We agree with the trial court's finding of an enforceable agreement, but conclude *568 that the court erred in determining that there was no independent consideration for the agreement. First, we note that the court employed the material benefit rule as a substitute for consideration, even though the record contained substantial, uncontradicted evidence of valid consideration for this agreement. Shaffer had decided to retire from the accounting business and sought to sell his practice. Ricci's agreement to work for Millward was a specific condition of the sale agreement between Shaffer and Millward. The deal with Millward further contemplated that Shaffer would receive, after the sale, a percentage of the business generated from Shaffer's original clients.

Having Ricci continue to serve these clients, now as a Millward employee, helped insure that these clients would remain with Millward, an important element in the sale for Millward. Thus, Ricci's agreement not only facilitated the sale, but also insured a maximum payout to Shaffer. Ricci, meanwhile, was under no pre-existing obligation to stay with Millward. Indeed, he was free to leave and set up an accounting business for himself, which could have competed directly with Millward for Shaffer's former clients. Hence, we cannot agree that the oral agreement between Shaffer and Ricci lacked consideration of its own.

The trial court also erred in applying the statute of frauds.

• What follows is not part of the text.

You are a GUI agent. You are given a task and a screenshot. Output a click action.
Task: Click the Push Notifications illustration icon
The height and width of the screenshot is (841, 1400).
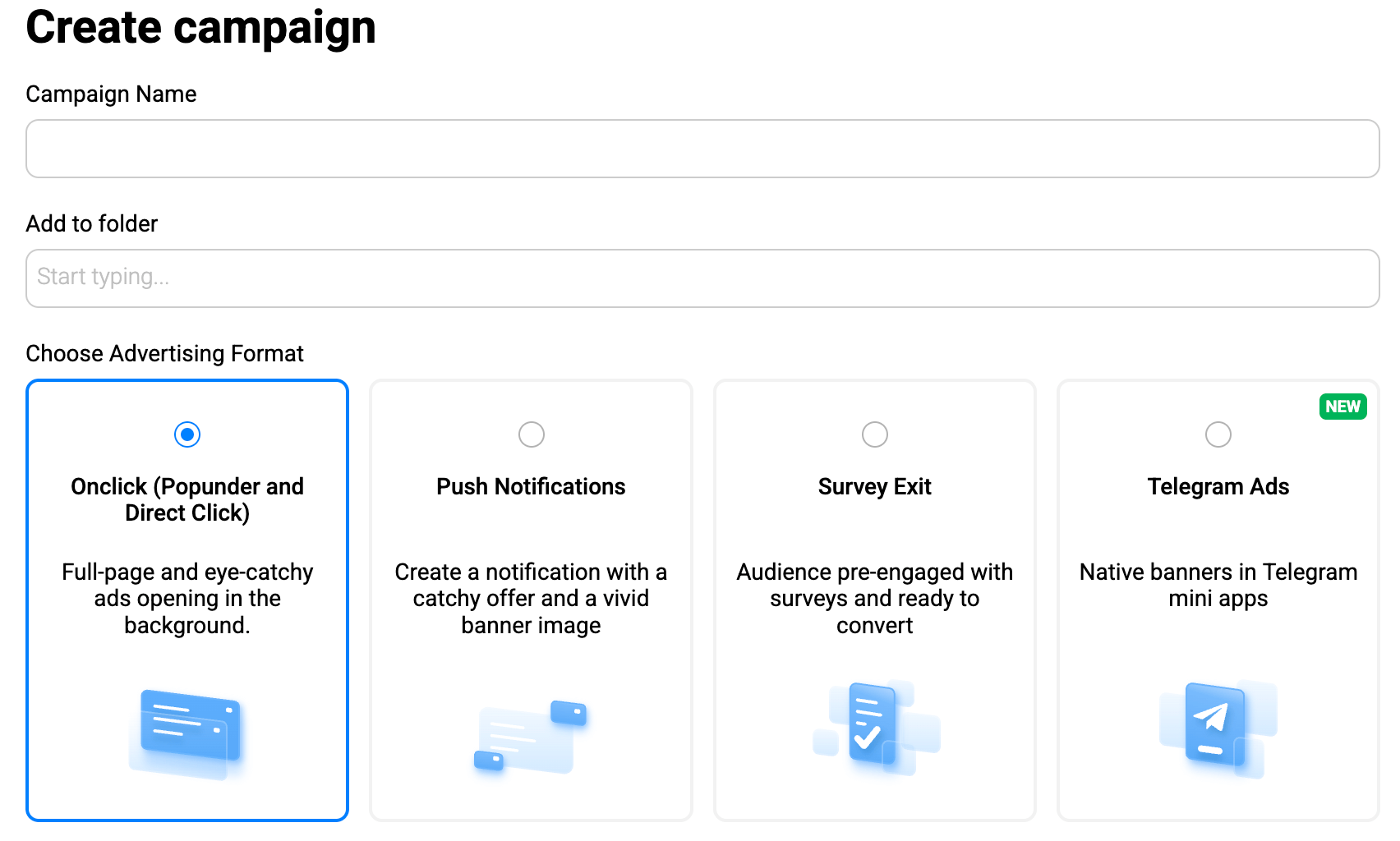[532, 735]
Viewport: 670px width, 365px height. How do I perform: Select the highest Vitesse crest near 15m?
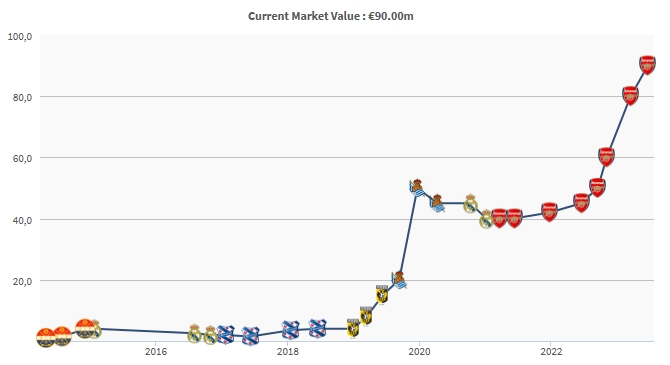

The agreement between Millward and Shaffer provided as a condition that Ricci agree to sign an employment contract to work for Millward. Ricci signed the employment contract with Millward when Millward and Shaffer signed their agreement. In signing the employment contract, Ricci fully performed his part of the oral agreement with Shaffer. When one party to an oral contract fully performs, the statute of frauds defense is no longer available. J.F. Hoff Elec. Co., Inc. v. Goldstein, 560 So. 2d 419 (Fla. 4th DCA 1990); Venditti-Siravo, Inc. v. City of Hollywood, 418 So. 2d 1251, 1253 (Fla. 4th DCA 1982). Thus, we find the agreement enforceable against Shaffer in its entirety.

Finally, we return to the matter of Shaffer's $4,000 payment to Ricci. At oral argument, Ricci conceded that this amount was paid not as a separate bonus but rather as against the total debt of $48,000. We accept this concession and remand with instructions to enforce the entire $48,000 agreement, reduced by a credit for the $4,000 already paid, plus pre-judgment interest recalculated from the date performance should have commenced to reflect the new award.

REVERSED AND REMANDED WITH DIRECTIONS.

POLEN and FARMER, JJ., and JAMES E. ALDERMAN, Senior Justice, concur.